Trump had withdrawn the U.S. from the WHO and refused to join more than 190 countries in the COVAX program. The former Republican president accused the WHO of covering up China’s erroneous steps in handling the virus at the start of the public health crisis that unleashed a strong U.S. economy.
It remains to be seen how the G-7 allies will take Biden’s calls for greater international cooperation in vaccine distribution, as the U.S. refused to participate in the Trump initiative and there are growing calls for the Democratic administration to distribute some U.S.-made vaccine supplies overseas.
French President Emmanuel Macron has called on the United States and European nations to allocate up to 5% of the current supply of vaccines to developing countries, the kind of vaccine diplomacy that China and Russia have begun to deploy.
And earlier this week, UN Secretary-General Antonio Guterres harshly criticized the “uneven and uneven” distribution of COVID-19 vaccines, noting that 10 countries have administered 75% of all vaccinations.
Biden, who announced last week that the United States will have enough vaccine supplies by the end of July to inoculate 300 million people, remains focused on making sure every American is vaccinated, administration officials say. .

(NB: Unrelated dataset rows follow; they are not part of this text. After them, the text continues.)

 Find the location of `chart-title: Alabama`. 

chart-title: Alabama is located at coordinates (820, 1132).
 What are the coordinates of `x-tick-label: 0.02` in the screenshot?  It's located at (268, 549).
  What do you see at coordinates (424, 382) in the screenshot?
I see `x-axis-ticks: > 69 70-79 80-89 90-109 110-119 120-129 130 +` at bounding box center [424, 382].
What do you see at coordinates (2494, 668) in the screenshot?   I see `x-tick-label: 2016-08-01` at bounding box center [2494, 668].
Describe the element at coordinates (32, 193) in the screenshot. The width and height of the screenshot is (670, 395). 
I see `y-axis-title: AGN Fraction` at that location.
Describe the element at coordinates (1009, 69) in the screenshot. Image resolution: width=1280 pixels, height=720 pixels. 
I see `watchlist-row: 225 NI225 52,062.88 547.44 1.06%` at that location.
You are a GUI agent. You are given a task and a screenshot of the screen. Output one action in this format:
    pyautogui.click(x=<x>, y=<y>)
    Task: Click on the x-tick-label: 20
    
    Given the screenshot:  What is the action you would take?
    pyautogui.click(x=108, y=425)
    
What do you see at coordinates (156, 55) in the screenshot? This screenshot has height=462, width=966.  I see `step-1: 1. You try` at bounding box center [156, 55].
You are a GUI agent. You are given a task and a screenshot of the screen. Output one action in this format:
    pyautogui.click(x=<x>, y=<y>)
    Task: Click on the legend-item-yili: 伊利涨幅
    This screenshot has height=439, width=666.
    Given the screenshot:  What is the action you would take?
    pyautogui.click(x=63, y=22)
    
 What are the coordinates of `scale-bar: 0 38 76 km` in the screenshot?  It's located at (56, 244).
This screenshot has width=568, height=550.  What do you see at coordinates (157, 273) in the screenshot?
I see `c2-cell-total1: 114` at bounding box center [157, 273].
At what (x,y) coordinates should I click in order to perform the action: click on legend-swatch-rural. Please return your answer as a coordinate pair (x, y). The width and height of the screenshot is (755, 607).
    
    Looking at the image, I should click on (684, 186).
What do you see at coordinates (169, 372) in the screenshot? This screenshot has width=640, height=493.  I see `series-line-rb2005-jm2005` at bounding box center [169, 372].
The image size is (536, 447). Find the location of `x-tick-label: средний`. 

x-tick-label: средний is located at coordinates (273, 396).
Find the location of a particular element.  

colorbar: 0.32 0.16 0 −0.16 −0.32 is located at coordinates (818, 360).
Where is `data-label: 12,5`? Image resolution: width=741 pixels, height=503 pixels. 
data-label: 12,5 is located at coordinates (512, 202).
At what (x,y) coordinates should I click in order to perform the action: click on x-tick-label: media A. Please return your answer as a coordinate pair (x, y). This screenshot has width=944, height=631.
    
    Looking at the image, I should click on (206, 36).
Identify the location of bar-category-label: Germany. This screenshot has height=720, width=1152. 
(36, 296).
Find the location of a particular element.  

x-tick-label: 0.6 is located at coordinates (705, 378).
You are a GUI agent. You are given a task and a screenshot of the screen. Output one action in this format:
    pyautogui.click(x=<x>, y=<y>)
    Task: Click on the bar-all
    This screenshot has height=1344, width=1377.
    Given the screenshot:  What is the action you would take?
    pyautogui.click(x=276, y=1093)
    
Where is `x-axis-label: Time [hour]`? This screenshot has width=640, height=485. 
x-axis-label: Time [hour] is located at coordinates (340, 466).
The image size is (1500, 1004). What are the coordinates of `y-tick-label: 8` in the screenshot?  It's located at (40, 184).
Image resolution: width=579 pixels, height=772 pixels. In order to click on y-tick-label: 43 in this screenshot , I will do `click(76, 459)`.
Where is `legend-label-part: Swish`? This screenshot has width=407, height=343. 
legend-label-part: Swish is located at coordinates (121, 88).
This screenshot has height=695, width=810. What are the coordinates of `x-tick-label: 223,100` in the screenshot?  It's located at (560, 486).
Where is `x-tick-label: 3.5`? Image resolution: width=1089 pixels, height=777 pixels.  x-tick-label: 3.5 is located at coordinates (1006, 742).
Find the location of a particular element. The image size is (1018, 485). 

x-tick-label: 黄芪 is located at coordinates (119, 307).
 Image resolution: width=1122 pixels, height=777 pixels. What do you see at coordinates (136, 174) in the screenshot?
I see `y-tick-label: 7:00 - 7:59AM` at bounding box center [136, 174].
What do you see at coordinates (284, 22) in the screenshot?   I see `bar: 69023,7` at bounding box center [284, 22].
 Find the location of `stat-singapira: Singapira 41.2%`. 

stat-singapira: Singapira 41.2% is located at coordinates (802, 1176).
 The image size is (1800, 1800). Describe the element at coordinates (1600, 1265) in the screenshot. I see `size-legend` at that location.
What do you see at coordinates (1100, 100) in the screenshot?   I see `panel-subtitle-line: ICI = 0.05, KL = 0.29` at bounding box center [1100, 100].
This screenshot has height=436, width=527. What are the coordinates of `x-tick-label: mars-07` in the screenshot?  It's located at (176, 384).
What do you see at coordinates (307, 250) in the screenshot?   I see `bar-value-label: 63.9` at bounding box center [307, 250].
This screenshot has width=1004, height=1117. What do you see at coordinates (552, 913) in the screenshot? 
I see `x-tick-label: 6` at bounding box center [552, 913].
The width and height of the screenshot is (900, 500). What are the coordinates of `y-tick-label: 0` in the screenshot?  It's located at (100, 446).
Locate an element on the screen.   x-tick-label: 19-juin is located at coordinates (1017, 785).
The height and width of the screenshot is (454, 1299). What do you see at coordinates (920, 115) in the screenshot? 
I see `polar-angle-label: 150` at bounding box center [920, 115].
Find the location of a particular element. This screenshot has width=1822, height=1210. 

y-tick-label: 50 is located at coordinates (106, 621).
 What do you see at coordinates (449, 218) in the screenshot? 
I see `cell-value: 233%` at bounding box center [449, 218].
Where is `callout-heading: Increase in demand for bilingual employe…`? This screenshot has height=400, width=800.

The Allies will also listen carefully to what Biden will hear about an approaching crisis with Iran.
Iran reported this week to the International Atomic Energy Agency that it would suspend voluntary implementation next week of a provision in the 2015 agreement that allowed UN nuclear monitors to conduct inspections of undeclared sites in Iran at short notice, unless the United States lifts sanctions on 23 February. .
Secretary of State Antony Blinken told his counterparts in France, Germany and the United Kingdom on Thursday that the United States is ready to enter into talks with Iran to try to reach an agreement to return to full compliance. 2015 nuclear deal, according to a joint statement declaration of the three nations.
Trump withdrew the United States from the pact negotiated by the Obama administration and renewed sanctions against Tehran, a step that Biden, as a candidate, said was short-sighted and dangerous.
But the joint statement by Blinken and the other ministers made it clear that the Biden administration is still waiting for Iran to fully comply with the 2015 agreement again before the United States rejoins. He also urged Iran to “consider the consequences of such serious action, especially at this time of renewed diplomatic opportunity.”